English barrister and Liberal MP

John Horatio Lloyd (1 September 1798 – 17 July 1884) was an English barrister and Liberal MP for Stockport from 1832 to 1835.

==Background==

He was born the son of John Lloyd, attorney and Town Clerk of Stockport, and Mary Lott.

He was educated at Stockport Grammar School and Queen's College, Oxford. In 1823 he was made a fellow of both Queen's College, Oxford and Brasenose College, Oxford.

He went up to London and was called to the Bar at the Inner Temple in 1826. In conjunction with William Newland Welsby he published in three parts "Reports of Mercantile Cases in the Courts of Common Law" in 1829 and 1830.

In 1832 he entered Parliament as Liberal MP for Stockport, following the passing of the Reform Bill, and held the seat until 1835.

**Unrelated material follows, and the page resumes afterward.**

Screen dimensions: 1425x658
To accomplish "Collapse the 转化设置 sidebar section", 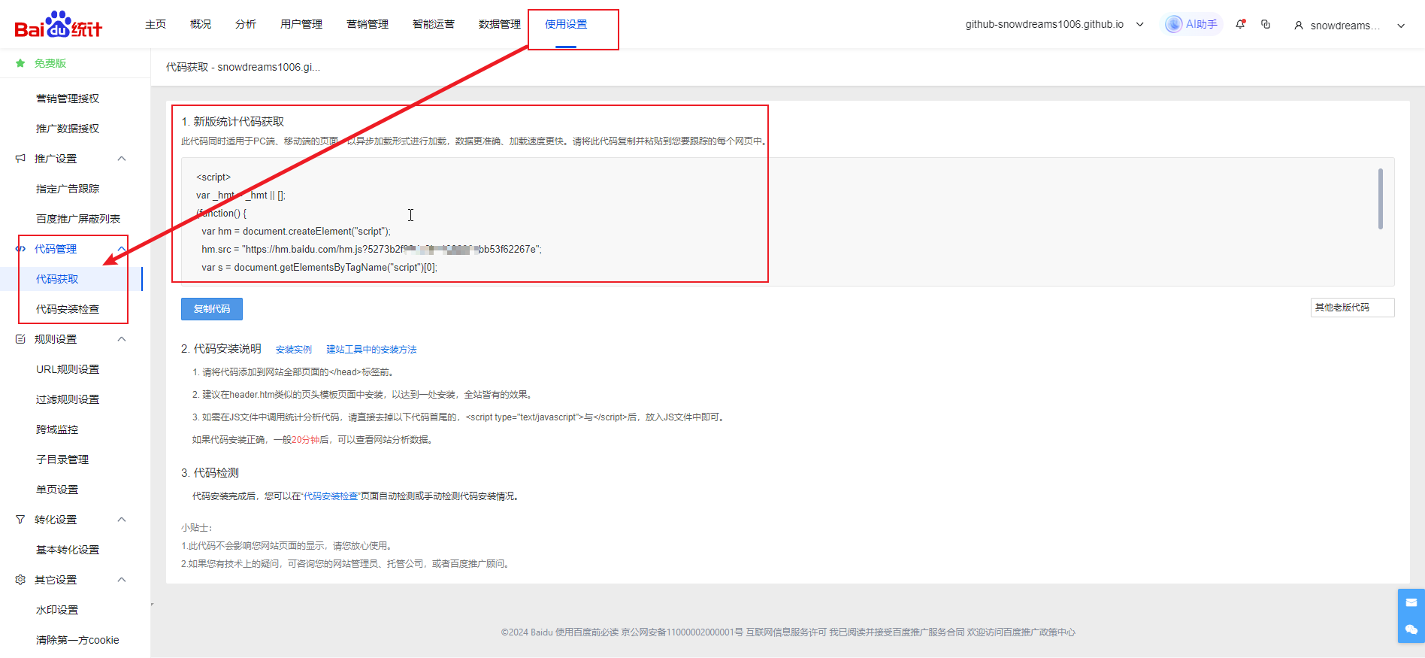I will [122, 520].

After a period in Athens working for the Ionian Bank, he returned to England and his legal practice became very successful, particularly in regards to investments in railways, for which is developed the Lloyd's Bond. He became one of the directors of the London Pneumatic Despatch Company.

In his will, he bequeathed the sum of £92,000,.

==Family==

He married Caroline Holland Watson, daughter of Major Holland Watson of the Stockport Volunteer Corps, on 7 September 1826.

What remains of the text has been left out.